Of the early days following the settlement Roger Clap, who lived at Dorchester, afterwards wrote as follows:
"It was not accounted a strange thing in those days to drink water, and to eat Samp or Homine without Butter or Milk. Indeed it would have been a strang thing to see a piece of Roast Beef, Mutton or Veal; though it was not long before there was Roast Goat. After the first Winter, we were very Healthy: though some of us had no great Store of Corn. The Indians did sometimes bring Corn, and Trade with us for Clothing and Knives; and once I had a Peck of Corn, or there abouts, for a little Puppy-Dog. Frostfish, Muscles and Clams were a Relief to Many."
When Governor Winthrop landed at Salem in June, 1630, he supped on a good venison pasty and good beer, while most of those who came with him went ashore on Cape Anne side (now Beverly) and gathered strawberries.

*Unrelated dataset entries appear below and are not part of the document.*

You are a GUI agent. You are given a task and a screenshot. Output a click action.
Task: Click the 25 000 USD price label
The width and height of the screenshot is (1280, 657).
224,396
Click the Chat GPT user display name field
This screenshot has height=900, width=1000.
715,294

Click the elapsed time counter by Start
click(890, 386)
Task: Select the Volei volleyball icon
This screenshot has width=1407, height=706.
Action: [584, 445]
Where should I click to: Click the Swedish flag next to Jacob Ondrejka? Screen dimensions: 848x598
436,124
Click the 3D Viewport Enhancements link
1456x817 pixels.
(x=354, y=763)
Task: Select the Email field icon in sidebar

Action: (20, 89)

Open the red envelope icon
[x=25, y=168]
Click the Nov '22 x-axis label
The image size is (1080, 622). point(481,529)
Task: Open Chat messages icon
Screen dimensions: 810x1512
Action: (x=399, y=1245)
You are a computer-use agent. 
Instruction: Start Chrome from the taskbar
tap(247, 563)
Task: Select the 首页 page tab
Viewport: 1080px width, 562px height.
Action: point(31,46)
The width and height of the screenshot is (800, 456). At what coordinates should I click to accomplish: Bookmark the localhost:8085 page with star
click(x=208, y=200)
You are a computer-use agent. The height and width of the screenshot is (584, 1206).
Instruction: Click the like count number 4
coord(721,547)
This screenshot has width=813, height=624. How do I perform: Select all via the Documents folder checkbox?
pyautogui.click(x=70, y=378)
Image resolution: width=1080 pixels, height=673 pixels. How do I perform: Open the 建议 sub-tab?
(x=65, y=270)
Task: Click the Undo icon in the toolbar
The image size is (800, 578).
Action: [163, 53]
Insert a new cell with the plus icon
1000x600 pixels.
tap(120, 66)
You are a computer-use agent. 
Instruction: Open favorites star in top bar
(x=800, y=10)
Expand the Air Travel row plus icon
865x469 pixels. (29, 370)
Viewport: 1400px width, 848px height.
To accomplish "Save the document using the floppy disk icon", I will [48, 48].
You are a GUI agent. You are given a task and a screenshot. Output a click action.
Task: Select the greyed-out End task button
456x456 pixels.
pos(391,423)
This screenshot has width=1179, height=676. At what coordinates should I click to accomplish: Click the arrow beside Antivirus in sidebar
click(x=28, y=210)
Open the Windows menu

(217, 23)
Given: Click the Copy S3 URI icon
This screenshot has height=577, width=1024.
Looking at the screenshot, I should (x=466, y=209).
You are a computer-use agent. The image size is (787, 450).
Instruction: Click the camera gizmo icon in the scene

That was a fine beginning, but when winter set in many of them were "forced to cut their bread thin for a long season" and then it was that they fully realized that "the Ditch betweene England and their now place of abode was so wide.... Those that were sent over servants, having itching desires for novelties, found a reddier way to make an end of their Master's provision, then they could finde means to get more; They that came over their own men had but little left to feed on, and most began to repent when their strong Beere and full cups ran as small as water in a large Land.... They made shift [however] to rub out the Winter's cold by the Fireside, having fuell enough growing at their very doores, turning down many a drop from the Bottell, and burning Tobacco with all the ease they could."[38]
Lacking bread they lived on fish, mussels and clams. The rivers supplied bass, shad, alewives, frost fish and smelts in their season, also salmon, and corn meal could be bartered for with the Indians and shortly raised from seed.
"Let no man make a jest at Pumpkins, for with this fruit the Lord was pleased to feed his people to their good content, till Corne and Cattell were increased," wrote Johnson. Later (by 1650) the goodwives served "apples, pears and quince tarts instead of their former Pumpkin Pies," and by that time wheat bread was no dainty.